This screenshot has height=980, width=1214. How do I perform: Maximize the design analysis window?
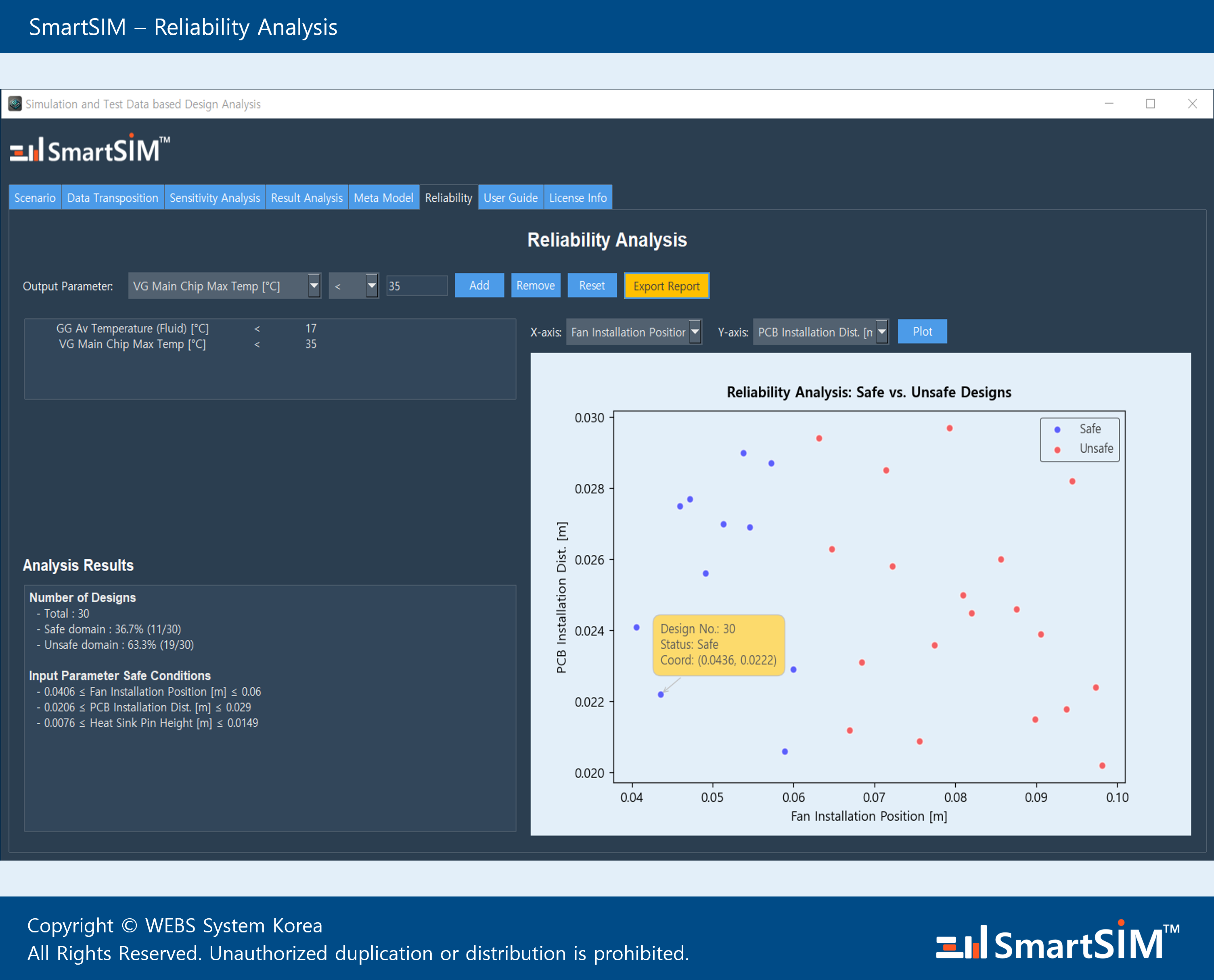[x=1150, y=104]
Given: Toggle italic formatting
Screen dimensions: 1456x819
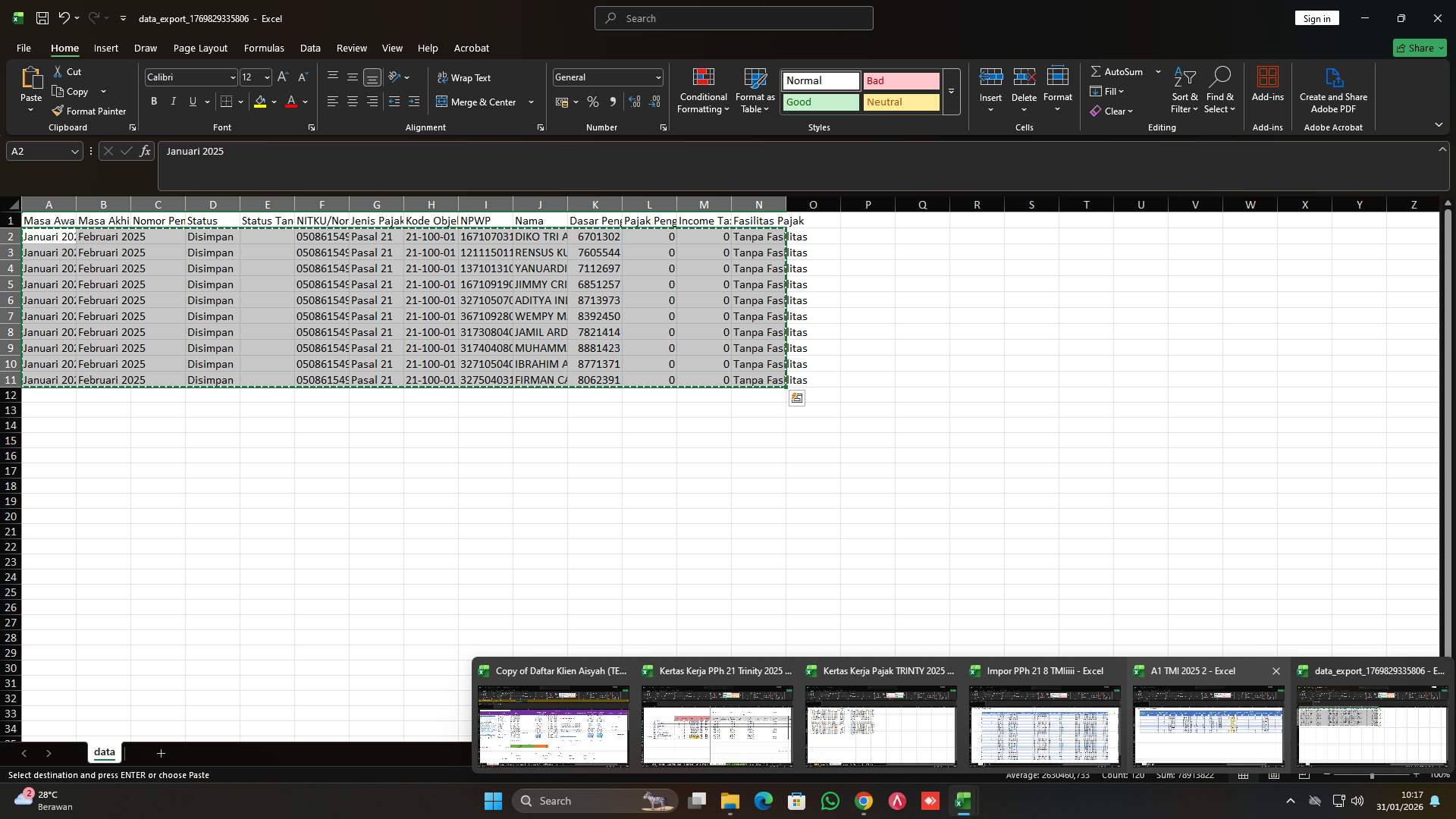Looking at the screenshot, I should coord(172,101).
━━━
_THE TASK_: The copy you produce must match the entries above exactly, except that it has no pictures.

_SOLUTION TO THE EXERCISE_:
This screenshot has height=980, width=1214. How do I perform: Maximize the design analysis window?
[x=1150, y=104]
Given: Toggle italic formatting
Screen dimensions: 1456x819
Looking at the screenshot, I should coord(172,101).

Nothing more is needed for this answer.